> [Dataset records]:

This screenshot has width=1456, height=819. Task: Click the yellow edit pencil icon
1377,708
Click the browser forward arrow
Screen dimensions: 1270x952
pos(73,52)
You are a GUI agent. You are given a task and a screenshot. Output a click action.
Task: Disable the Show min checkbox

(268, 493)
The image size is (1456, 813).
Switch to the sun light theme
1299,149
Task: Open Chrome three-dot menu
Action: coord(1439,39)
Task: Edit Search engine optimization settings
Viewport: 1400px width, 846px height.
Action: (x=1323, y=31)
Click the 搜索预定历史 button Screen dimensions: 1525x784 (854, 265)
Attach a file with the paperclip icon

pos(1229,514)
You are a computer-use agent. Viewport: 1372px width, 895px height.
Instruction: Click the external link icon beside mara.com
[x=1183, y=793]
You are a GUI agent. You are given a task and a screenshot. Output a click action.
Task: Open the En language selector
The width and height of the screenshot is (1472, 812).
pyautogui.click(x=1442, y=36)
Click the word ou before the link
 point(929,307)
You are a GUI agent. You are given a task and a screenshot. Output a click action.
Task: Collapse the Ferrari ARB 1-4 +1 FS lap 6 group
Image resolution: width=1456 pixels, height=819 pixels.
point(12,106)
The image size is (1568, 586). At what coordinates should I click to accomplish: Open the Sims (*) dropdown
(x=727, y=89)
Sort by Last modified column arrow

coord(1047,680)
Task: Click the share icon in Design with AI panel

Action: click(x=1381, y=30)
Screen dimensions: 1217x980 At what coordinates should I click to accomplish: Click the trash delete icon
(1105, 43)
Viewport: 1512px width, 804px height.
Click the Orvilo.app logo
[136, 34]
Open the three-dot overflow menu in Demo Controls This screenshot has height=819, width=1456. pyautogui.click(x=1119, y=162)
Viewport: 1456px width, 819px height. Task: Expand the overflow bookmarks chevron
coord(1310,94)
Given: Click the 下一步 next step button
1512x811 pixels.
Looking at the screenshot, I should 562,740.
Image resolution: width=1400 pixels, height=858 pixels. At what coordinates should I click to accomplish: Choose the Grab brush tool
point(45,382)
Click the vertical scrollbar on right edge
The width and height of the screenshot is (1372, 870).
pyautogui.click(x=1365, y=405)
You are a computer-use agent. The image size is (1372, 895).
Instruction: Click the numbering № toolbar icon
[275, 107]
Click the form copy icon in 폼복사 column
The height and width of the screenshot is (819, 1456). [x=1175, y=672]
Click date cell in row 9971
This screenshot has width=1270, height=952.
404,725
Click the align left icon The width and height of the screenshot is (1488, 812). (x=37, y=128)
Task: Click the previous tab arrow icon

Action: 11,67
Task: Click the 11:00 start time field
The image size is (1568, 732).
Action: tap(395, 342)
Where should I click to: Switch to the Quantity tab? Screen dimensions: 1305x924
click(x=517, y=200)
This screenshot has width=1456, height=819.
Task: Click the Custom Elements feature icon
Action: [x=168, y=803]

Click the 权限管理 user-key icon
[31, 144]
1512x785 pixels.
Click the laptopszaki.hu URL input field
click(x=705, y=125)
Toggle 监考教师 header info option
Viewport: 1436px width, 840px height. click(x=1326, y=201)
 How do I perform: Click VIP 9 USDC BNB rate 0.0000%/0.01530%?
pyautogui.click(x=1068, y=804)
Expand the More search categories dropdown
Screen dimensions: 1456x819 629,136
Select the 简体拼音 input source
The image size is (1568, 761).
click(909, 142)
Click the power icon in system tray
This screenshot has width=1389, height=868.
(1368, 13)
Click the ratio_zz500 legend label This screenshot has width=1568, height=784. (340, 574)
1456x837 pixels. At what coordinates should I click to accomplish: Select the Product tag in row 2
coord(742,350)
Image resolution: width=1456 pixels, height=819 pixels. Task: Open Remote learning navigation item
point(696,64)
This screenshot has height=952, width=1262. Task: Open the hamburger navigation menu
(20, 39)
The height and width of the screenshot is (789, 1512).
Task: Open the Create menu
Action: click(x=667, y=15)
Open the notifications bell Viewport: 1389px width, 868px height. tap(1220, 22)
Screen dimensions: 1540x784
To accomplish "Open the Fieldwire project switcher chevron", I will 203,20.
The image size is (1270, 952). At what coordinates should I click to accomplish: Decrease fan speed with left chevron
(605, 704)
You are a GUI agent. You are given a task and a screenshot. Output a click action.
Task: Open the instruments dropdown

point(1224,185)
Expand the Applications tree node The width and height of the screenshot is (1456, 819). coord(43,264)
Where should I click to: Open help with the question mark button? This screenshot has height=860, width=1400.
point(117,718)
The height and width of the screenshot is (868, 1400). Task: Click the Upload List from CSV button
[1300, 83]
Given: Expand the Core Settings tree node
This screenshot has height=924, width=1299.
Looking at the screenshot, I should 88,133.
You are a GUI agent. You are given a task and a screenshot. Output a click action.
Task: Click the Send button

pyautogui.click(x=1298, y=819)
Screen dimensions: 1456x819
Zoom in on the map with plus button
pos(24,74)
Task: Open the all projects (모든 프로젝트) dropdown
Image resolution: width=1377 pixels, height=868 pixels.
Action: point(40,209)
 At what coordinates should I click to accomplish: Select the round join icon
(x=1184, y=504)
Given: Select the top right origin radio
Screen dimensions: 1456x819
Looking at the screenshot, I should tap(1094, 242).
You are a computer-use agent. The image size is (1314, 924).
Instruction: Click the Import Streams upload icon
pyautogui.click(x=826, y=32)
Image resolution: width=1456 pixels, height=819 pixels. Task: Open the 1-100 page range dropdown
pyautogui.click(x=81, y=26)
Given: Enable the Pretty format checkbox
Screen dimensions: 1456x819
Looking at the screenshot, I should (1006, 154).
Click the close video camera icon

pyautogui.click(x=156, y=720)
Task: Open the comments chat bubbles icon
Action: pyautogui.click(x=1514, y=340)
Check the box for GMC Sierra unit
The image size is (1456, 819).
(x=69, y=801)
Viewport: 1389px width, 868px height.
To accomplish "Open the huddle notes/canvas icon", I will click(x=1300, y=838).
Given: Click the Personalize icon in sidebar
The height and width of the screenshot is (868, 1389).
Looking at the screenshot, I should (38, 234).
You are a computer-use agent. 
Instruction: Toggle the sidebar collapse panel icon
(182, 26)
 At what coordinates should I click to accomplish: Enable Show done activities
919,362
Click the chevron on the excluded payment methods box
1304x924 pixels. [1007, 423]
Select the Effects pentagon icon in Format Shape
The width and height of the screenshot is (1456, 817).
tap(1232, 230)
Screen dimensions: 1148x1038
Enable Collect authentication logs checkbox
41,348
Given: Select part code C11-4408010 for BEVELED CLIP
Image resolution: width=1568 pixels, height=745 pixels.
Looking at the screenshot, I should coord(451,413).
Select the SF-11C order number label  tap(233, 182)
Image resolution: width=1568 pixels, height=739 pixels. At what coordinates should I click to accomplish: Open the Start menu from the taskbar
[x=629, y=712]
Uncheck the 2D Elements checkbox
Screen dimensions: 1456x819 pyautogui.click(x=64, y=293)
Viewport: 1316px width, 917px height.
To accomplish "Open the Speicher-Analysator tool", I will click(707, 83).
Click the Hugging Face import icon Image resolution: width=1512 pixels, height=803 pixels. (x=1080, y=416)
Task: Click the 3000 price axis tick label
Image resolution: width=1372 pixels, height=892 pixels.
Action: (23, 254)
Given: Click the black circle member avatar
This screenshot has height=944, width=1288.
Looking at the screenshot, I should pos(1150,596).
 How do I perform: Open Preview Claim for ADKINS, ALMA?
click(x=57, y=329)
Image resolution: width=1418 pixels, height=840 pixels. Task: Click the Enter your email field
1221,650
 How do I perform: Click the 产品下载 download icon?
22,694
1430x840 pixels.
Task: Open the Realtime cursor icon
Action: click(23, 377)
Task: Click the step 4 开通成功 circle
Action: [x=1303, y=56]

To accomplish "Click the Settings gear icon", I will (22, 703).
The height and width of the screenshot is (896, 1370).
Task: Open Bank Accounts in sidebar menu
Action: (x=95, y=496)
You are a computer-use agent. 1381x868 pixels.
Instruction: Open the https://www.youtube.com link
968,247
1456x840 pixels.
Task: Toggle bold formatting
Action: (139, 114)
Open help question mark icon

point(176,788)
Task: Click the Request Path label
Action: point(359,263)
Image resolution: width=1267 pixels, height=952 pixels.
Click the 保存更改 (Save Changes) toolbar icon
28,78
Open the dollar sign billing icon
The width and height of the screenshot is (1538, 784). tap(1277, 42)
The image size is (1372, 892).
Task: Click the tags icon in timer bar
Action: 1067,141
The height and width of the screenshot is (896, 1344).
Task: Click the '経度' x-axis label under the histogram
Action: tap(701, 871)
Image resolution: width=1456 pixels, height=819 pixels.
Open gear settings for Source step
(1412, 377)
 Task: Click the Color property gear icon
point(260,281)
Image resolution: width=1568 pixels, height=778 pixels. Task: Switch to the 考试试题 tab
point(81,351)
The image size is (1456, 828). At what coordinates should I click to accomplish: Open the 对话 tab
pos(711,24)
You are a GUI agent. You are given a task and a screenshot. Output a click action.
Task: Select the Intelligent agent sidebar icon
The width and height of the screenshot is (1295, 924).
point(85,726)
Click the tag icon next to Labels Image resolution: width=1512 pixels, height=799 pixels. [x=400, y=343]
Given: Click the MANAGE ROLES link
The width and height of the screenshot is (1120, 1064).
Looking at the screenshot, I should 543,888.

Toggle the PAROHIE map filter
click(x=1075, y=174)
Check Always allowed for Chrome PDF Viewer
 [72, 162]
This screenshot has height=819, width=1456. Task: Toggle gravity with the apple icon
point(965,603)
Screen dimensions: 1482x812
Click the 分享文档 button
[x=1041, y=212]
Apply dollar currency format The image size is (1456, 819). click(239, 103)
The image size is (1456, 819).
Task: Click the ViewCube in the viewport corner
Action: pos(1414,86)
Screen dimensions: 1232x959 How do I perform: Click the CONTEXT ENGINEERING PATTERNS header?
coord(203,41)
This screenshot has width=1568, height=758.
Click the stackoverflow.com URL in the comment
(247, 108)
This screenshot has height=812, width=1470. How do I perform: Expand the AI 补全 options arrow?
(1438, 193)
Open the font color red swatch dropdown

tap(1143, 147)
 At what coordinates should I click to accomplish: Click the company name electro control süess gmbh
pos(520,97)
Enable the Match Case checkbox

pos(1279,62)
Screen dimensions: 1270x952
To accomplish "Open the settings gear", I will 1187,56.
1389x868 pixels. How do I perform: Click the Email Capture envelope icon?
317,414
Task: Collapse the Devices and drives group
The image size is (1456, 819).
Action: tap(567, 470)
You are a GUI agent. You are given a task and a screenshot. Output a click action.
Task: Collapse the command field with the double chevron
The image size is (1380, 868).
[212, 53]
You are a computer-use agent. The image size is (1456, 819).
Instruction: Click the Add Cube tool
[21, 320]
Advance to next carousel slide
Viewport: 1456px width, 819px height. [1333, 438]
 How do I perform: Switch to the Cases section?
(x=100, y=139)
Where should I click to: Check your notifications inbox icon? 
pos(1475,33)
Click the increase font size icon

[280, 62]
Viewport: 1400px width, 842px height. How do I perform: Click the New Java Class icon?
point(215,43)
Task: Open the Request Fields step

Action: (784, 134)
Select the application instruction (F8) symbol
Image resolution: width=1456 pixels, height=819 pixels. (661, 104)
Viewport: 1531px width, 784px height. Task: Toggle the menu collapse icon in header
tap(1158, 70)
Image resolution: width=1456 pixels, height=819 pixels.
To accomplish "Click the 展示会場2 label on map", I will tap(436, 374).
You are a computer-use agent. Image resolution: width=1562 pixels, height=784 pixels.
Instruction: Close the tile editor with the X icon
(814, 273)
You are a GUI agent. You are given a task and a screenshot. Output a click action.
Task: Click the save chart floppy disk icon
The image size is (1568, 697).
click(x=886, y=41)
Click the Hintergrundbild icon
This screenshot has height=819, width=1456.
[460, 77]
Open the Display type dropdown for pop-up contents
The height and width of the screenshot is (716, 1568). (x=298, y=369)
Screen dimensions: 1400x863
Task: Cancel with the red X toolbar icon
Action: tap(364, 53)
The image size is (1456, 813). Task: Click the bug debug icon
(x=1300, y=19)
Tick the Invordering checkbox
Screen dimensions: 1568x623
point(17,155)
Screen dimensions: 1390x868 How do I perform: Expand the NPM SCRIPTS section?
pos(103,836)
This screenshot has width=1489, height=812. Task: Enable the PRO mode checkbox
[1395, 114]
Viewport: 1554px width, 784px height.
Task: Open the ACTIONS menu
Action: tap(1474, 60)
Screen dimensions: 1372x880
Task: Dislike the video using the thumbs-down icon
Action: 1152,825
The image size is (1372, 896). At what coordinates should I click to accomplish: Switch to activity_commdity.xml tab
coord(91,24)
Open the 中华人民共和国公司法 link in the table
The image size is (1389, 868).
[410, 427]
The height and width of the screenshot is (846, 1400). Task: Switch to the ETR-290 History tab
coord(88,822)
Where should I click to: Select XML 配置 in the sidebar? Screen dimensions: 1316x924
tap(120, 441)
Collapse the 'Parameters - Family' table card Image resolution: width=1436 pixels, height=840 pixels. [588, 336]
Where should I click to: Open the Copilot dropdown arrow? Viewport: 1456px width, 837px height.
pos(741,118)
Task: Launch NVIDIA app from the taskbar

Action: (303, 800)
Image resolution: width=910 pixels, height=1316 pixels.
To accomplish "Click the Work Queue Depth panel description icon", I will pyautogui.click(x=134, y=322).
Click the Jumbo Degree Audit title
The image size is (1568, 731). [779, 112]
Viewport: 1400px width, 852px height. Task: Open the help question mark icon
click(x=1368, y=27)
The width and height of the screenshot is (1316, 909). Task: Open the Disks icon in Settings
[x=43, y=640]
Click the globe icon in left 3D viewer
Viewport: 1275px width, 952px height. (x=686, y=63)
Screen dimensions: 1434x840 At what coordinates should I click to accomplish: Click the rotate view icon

> [Your instructions]:
Would you set down, word for word, the lines from the opening of the entries above through the line with "Click the 搜索预定历史", both included, and no others?

> [Reply]:
This screenshot has width=1456, height=819. Task: Click the yellow edit pencil icon
1377,708
Click the browser forward arrow
Screen dimensions: 1270x952
pos(73,52)
You are a GUI agent. You are given a task and a screenshot. Output a click action.
Task: Disable the Show min checkbox

(268, 493)
The image size is (1456, 813).
Switch to the sun light theme
1299,149
Task: Open Chrome three-dot menu
Action: coord(1439,39)
Task: Edit Search engine optimization settings
Viewport: 1400px width, 846px height.
Action: (x=1323, y=31)
Click the 搜索预定历史 button Screen dimensions: 1525x784 (854, 265)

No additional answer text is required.